Так вот, значит, почему до сих пор ее никто так и не отыскал!

Что еще… в недалеком уже будущем – лет этак через пятьсот-шестьсот – в Шамбале должна произойти великая битва между силами добра и силами зла. Если силы добра одержат верх над силами зла, это будет означать окончательную победу мудрости над невежеством, духовности над косностью, самоотверженности над эгоизмом…

Ну, это понятно, – заключила завхоз, закрывая книгу. – Неясно одно: что для нас лучше – чтобы он нашел Шамбалу или чтобы не находил? А то станет еще одним из этих… воинов добра, и будете вы ждать пятьсот лет, пока он не навоюется…

Аделаида слабо улыбнулась и покачала головой.

– Что ж, будем надеяться, что он недостаточно чист сердцем, – усмехнулась Екатерина Алексеевна. – И, насколько я понимаю, позвонить ему в Гималаи вы тоже не сможете?

– Нет, – вздохнула Аделаида. – Он предупредил, что в Гималаях не будет связи. Попросил, чтобы я не беспокоилась. А еще пообещал, что, когда вернется, сразу станет заниматься моей визой. А я к тому времени должна успеть развестись…

Завхоз некоторое время смотрела в окно, за которым из-за разросшихся кустов шиповника и сирени стояли вечные зеленые сумерки. Потом поставила на стол чистые чайные чашки, налила чаю и достала из буфета банку облепихового варенья.

– Полезно для плода, – сказала она, и Аделаида послушно положила себе несколько ложек.

* * *

– Вы бы все-таки подумали хорошенько, – говорили Аделаиде в ЗАГСе, принимая заявление о разводе, – муж-то вас любит, раз не хочет разводиться… А тот, другой, возьмет да и передумает. Мало ли таких случаев? И останетесь на старости лет ни с чем…

– Не передумает. Не останусь, – спокойно отвечала Аделаида.

В ЗАГСе пожимали плечами, советовали прийти еще раз, вместе с мужем, через недельку или лучше через две.

Развод, впрочем, обещали оформить в течение месяца.

Детей несовершеннолетних нет, имущественных споров – тоже, почему не оформить? Оформить можно. А только лучше бы она еще раз хорошенько подумала.

От предложений хорошенько подумать Аделаиду, при всей ее выдержке и терпении, уже начинало тошнить.

Особенно в этом направлении усердствовала дочь – она собиралась завести ребенка и очень на Аделаиду рассчитывала. Кто, в самом деле, с ним будет сидеть?

Аделаида решила пока не говорить дочери о том, что да, с ребенком она сидеть будет, и с удовольствием, только со своим собственным.

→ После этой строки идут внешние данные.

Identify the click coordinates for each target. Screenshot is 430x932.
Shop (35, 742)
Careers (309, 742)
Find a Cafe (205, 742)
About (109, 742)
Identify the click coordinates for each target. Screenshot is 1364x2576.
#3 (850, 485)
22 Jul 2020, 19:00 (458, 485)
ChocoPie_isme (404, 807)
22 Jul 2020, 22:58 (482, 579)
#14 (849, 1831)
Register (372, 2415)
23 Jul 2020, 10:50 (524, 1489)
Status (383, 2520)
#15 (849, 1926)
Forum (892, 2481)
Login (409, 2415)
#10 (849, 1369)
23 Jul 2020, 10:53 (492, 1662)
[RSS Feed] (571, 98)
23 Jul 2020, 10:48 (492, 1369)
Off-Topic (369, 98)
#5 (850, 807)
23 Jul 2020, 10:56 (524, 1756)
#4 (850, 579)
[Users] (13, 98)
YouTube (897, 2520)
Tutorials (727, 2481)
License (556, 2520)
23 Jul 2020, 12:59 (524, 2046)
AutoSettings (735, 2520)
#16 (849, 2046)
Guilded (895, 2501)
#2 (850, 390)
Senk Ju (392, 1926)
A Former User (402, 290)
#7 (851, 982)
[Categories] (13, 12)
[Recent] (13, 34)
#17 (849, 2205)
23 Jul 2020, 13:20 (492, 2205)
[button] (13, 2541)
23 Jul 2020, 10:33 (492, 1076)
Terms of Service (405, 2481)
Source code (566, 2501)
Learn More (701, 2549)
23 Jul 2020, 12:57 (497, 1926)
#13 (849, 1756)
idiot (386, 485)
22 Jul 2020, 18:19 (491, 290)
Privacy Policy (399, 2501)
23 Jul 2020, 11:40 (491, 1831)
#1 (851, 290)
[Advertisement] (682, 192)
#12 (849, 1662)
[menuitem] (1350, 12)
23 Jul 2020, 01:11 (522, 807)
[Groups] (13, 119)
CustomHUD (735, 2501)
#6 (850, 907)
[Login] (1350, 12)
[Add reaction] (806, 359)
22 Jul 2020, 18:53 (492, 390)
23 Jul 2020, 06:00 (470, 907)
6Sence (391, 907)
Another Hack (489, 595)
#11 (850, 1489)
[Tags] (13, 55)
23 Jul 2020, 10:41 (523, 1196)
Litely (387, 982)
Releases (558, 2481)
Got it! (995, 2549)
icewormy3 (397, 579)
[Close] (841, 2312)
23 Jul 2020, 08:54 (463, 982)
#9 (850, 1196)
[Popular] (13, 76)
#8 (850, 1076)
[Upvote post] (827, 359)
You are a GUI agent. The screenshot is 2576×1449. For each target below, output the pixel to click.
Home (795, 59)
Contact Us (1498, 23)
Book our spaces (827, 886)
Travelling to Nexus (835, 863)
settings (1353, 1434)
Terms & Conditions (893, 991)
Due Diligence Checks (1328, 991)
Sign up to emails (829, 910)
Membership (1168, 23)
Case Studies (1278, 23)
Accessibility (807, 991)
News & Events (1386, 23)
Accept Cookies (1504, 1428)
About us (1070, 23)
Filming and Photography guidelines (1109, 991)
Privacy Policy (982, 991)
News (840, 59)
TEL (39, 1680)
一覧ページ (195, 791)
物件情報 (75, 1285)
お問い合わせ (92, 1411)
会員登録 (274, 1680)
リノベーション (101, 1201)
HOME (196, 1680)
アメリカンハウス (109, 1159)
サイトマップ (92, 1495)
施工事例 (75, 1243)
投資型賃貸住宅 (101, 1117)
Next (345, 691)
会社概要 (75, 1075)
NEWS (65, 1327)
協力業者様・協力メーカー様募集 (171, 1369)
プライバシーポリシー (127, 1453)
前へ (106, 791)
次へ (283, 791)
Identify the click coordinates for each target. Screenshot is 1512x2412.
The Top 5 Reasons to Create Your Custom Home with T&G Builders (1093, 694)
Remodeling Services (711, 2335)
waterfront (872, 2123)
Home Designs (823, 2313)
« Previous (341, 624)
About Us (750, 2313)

Да и никому она об этом не говорила, даже завхозу – та догадалась сама, хотя никаких поводов для таких догадок Аделаида не подавала.

Она крепко спала по ночам, у нее был прекрасный аппетит, легкий румянец не покидал посвежевшие щеки, в общем, чувствовала Аделаида себя хорошо и выглядела прекрасно.

Никакого раннего токсикоза, никакой тяги к солененькому, а если когда и тошнило, то по другим, как мы уже упомянули, причинам и скорее в переносном смысле, нежели в прямом. Она даже немного похудела.

Совсем, в общем, другие ощущения, чем были, когда она носила Ленку.

Мальчик, неизвестно почему уверилась Аделаида.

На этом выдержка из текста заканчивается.